Actually, that analysis was a bit simplified. In reality, an operation on two constants like 10**10 will be constant-folded at compile time, so once exampleA and exampleB get optimized, the optimized code for them will return 1e10 immediately, without doing any multiplications. On the flip side, the code here contains a small oversight that causes the engine to have to do more work: exampleA and exampleB take two parameters (a, b), but they're called without any arguments simply as callback(). Bridging this difference between expected and actual number of parameters is fast, but on a test like this that doesn't do much else, it amounts to about 40% of the total time spent. So a more accurate statement would be: it takes about 4 nanoseconds to do a loop iteration plus a function call plus a materialization of a number constant plus a function return, or 7 ns if the engine additionally has to adapt the arguments count of the call.
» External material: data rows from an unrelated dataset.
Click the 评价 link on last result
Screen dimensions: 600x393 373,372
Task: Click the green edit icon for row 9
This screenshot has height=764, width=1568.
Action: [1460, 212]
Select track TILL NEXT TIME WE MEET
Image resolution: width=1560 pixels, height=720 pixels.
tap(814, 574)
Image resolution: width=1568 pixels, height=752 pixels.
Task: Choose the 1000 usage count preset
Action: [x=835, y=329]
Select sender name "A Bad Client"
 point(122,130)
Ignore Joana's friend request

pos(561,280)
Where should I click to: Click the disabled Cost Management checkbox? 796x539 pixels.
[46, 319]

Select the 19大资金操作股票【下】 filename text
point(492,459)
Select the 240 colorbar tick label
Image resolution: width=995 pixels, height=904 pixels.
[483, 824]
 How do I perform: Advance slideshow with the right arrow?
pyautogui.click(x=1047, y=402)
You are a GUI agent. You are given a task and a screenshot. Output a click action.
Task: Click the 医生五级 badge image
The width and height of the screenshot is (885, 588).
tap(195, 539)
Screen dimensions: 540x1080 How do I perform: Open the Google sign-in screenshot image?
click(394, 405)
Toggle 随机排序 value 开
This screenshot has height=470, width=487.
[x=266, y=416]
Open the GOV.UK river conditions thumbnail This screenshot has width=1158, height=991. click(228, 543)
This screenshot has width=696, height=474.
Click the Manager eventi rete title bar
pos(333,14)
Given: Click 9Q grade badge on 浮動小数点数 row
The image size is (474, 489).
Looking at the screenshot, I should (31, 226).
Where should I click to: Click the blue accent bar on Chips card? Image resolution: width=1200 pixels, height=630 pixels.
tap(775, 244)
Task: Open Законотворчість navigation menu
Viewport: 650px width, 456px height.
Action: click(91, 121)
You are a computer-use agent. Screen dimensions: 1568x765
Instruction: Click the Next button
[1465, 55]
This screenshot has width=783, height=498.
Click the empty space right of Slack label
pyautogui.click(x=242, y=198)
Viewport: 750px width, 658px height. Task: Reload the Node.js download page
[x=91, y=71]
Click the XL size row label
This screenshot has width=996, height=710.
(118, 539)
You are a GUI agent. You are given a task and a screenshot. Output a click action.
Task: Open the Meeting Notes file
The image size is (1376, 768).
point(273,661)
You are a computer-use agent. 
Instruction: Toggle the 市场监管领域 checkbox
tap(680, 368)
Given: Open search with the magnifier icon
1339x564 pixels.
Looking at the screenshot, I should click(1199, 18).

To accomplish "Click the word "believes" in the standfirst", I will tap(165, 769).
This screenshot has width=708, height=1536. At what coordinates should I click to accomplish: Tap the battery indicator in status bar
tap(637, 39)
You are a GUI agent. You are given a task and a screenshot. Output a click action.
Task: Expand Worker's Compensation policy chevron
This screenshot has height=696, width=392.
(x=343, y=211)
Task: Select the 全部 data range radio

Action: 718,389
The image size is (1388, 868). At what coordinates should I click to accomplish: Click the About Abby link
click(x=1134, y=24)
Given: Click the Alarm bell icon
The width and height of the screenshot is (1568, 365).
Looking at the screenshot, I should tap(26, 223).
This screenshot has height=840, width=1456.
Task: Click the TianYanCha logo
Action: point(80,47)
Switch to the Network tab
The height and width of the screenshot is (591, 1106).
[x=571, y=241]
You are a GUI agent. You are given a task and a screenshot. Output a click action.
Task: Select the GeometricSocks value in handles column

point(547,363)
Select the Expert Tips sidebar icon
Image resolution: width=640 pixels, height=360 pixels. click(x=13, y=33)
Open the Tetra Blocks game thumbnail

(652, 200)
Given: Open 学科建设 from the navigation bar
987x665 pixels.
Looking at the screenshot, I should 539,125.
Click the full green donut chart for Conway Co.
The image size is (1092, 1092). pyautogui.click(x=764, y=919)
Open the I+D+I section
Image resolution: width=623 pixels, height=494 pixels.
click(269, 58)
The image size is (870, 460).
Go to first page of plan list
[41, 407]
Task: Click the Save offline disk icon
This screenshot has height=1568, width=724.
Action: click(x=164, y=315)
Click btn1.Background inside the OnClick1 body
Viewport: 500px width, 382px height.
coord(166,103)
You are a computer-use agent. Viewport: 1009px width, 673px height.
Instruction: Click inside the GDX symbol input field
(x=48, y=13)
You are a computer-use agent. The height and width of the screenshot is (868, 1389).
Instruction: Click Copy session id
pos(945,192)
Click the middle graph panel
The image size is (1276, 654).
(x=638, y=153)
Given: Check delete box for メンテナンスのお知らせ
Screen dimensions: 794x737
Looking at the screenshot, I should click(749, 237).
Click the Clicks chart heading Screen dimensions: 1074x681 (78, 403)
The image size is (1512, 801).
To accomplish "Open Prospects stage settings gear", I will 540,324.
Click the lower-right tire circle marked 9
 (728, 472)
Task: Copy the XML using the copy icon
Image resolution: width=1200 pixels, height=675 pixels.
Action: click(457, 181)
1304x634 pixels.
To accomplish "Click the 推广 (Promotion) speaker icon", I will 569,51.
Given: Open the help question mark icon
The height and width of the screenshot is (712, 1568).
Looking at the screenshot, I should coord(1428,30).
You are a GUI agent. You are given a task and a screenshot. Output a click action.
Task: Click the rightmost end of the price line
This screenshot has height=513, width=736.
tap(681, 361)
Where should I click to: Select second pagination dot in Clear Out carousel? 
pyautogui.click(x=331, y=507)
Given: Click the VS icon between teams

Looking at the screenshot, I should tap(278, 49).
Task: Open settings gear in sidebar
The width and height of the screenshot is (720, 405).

So what about the initial results for just exampleA, how can that case be so much faster? Well, that's the lucky situation that hits various optimizations in V8 and can take several shortcuts -- in fact it can take so many shortcuts that it ends up being a misleading microbenchmark: the results it produces don't reflect real situations, and can easily cause an observer to draw incorrect conclusions. The general effect that "always the same callback" is (typically) faster than "several different callbacks" is certainly real, but this test significantly distorts the magnitude of the difference. At first, V8 sees that it's always the same function that's getting called, so the optimizing compiler decides to inline the function instead of calling it. That avoids the adaptation of arguments right off the bat. After inlining, the compiler can also see that the result of the exponentiation is never used, so it drops that entirely. The end result is that this test tests an empty loop! See for yourself:

function test_empty(no_callback) {
  let start = performance.now();
  for (let i = 0; i < 1e6; i++) {}
  console.log(`empty loop took ${(performance.now() - start).toFixed(2)}ms`);
}

That gives me the same 0.23ms as calling exampleA. So contrary to what we thought, we didn't measure the time it takes to call and execute exampleA, in reality we measured no calls at all, and no 10**10 exponentiations either. (If you like more direct proof, you can run the original test in d8 or node with --print-opt-code and see the disassembly of the optimized code that V8 generates internally.)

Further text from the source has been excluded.